With this in mind, the group is currently seeking funding from Sport Wales to create a new job role at Newport Live to work in specific wards using sport to engage under-served communities.
The partnership is also using its combined local contacts to liaise with schools about creating more safe spaces for children to play in (for example, by schools making their playgrounds available out of school hours).
More examples of the group’s work include providing volunteering opportunities and mentoring training for 16-18-year-olds from the LtPF sessions run by The Sanctuary with refugees and asylum seekers. They are also helping their participants to join community football teams which many find difficult because they are not registered citizens or due to language barriers and lack of local contacts.
The group also arranged to take 19 ethnically diverse young people who attend Community Youth Project’s LtPF sessions to watch Dragons, the local professional rugby club, play in the United Rugby Championship to kindle their interest in rugby (one boy was so excited he was in tears!).

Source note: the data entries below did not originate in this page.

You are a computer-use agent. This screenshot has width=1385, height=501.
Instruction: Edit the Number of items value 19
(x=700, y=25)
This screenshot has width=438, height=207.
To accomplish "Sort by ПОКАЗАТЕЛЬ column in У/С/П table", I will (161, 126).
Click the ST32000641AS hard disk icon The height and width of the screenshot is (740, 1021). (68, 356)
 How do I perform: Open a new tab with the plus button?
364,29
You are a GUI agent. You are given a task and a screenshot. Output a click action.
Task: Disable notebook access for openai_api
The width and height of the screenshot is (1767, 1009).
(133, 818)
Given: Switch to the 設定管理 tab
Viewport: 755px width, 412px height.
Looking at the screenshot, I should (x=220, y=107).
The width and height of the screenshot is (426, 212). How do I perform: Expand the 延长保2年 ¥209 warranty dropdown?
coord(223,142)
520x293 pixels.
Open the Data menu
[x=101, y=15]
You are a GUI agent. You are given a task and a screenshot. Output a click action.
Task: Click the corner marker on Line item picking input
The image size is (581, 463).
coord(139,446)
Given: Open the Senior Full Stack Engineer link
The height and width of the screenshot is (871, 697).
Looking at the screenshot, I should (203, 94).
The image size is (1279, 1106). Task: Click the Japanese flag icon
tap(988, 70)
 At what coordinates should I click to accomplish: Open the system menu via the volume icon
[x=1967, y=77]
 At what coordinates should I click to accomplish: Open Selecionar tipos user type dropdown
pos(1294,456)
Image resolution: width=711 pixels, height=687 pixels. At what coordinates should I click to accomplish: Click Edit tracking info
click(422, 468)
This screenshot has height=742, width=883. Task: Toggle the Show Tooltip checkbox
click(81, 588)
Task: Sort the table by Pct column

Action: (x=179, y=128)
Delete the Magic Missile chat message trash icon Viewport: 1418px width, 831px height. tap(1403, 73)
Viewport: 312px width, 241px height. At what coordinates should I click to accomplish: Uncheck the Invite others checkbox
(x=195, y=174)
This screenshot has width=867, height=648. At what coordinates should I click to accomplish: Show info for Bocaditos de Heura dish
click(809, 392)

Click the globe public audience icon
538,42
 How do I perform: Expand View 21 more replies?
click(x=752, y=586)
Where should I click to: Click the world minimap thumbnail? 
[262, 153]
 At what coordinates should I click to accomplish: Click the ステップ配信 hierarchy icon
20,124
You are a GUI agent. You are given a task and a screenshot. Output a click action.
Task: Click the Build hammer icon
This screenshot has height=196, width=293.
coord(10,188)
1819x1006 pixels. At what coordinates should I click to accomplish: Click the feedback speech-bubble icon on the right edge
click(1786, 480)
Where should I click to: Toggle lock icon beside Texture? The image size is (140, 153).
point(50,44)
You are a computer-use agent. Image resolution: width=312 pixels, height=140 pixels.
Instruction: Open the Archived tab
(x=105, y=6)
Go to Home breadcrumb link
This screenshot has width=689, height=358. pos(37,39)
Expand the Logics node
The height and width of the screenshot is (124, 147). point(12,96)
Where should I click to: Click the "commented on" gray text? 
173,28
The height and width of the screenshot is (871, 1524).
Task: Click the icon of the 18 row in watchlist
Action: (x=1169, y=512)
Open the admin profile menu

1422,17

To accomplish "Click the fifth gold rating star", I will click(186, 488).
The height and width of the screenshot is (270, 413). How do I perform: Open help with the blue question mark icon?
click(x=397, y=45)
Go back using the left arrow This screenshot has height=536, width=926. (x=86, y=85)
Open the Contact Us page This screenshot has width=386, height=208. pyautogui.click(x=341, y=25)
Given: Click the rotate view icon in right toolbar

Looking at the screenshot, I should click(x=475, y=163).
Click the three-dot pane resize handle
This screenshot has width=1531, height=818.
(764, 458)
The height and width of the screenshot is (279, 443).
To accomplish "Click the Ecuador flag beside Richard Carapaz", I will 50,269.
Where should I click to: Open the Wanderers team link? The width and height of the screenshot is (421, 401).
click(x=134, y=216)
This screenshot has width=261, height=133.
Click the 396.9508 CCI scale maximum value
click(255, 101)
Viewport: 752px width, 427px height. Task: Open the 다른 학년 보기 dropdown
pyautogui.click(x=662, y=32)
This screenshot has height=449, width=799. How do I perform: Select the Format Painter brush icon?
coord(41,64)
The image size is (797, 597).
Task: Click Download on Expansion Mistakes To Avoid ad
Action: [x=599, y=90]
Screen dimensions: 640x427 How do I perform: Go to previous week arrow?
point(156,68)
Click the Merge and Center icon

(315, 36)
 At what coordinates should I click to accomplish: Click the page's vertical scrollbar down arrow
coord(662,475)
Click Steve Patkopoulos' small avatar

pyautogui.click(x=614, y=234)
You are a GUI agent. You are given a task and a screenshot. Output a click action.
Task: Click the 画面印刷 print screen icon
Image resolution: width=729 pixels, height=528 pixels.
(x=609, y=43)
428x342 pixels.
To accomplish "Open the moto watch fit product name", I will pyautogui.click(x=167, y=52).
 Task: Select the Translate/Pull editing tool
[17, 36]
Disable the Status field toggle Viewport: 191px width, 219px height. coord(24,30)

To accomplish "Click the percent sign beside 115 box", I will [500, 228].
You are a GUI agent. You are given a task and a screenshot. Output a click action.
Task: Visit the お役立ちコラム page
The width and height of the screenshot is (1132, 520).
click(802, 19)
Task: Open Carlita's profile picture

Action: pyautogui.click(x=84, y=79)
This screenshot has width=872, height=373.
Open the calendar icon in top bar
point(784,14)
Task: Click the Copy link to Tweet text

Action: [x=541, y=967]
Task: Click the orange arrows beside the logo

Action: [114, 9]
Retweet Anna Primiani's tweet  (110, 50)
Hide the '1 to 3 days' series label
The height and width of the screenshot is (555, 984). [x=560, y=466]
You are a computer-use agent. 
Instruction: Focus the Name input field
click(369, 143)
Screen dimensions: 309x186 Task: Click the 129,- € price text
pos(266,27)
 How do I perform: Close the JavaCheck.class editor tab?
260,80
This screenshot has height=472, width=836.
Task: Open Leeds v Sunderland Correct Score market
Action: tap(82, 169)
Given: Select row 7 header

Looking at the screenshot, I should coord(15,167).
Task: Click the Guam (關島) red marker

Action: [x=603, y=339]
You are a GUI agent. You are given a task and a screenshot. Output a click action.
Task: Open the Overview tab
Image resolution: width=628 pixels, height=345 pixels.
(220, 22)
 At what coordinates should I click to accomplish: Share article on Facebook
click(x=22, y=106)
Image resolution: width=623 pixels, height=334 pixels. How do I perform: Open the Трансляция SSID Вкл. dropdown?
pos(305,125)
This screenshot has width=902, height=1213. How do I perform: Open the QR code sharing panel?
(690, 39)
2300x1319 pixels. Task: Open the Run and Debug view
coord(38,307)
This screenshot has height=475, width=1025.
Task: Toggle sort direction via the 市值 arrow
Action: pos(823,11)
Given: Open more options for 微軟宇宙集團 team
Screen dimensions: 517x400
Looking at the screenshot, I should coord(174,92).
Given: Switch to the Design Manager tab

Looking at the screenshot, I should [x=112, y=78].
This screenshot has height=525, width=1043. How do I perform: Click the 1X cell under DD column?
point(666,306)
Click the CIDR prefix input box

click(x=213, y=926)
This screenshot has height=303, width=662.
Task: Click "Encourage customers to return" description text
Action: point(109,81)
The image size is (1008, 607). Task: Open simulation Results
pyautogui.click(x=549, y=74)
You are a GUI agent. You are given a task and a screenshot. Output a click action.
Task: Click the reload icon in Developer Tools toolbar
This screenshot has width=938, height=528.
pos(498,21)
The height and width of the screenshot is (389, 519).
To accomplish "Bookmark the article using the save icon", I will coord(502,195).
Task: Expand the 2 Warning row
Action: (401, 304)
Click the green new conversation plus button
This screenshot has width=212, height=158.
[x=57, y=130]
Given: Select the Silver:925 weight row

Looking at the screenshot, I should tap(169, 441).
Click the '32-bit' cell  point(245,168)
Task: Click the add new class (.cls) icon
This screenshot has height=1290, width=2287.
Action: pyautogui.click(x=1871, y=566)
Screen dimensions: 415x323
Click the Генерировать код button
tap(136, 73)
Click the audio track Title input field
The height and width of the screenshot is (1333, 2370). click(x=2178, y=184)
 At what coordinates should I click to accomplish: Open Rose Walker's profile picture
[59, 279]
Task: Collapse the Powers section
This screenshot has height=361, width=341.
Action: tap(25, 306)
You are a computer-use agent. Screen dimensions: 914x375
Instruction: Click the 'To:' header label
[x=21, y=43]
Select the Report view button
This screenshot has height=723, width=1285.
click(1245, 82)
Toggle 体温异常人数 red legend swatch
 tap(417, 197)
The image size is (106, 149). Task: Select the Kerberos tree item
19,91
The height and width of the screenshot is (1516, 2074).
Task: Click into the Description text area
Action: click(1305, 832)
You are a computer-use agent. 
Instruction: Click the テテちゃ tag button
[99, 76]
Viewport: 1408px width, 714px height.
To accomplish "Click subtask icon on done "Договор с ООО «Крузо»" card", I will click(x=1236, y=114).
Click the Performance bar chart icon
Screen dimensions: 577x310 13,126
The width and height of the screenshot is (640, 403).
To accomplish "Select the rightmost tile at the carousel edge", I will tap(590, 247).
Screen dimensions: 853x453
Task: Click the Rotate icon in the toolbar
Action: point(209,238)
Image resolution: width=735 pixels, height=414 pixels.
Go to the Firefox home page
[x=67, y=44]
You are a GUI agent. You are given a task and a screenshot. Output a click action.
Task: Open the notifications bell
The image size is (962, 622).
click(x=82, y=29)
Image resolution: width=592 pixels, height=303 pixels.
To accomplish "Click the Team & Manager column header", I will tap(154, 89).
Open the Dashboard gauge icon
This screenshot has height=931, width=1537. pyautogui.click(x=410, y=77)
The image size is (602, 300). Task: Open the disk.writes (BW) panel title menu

Gareth Moseley, Deputy Manager at Newport City Council, is a member of the group. He said: “This partnership has quickly become crucial to identifying where Levelling the Playing Field can support with specific families and communities. It’s about using the avenue of sport to improve the lives of ethnically diverse young people by giving them more opportunities and building support structures around them.”
Levelling the Playing Field’s mentoring training was the catalyst for bringing key people from multiple agencies face to face to discuss referrals, partnerships and solutions to reach Newport's ethnically diverse children collaboratively. Since then, Newport Live's Senior Development Officer Lucy Donovan has chaired the group brilliantly through the pandemic.
“That LtPF training has really kickstarted something so positive,” says Lucy. “It brings everyone to the table and we pinpoint issues happening in different parts of town and identify how we can help. These multi-agency relationships are crucial for intervention and engagement to be targeted and effective.”
Caroline Ryan-Phillips, Newport Children’s Services Manager, says LtPF and the resulting partnership has focused minds on the importance of including ethnically diverse groups as “core business rather than just an afterthought.”
She added: “Before Levelling the Playing Field, we’d never have brought people together like this. Progressive work is about building close working relationships. It’s about finding those key people who will influence their wider colleagues and partners. How are you going to offer the best possible provision if you don’t work in that way?
“I get very frustrated when services are not out there visibly in the right communities, building those relationships and engaging, like in traditional outreach youth work. We must show kids that they have choices. We must break that cycle – and sport and physical activity is a hugely valuable way of doing that.
“Sport is so important as a method of engaging ethnically diverse communities. It’s a great baseline for health and wellbeing, helps to build relationships, give children access to community role models and open up positive opportunities.”
Rudro Sen, Levelling the Playing Field Manager, said: “We are so pleased to see the way this group has developed organically, similarly to another collaboration between our local stakeholders in Coventry. It brings the experience and expertise of key players together to work towards our common goals.”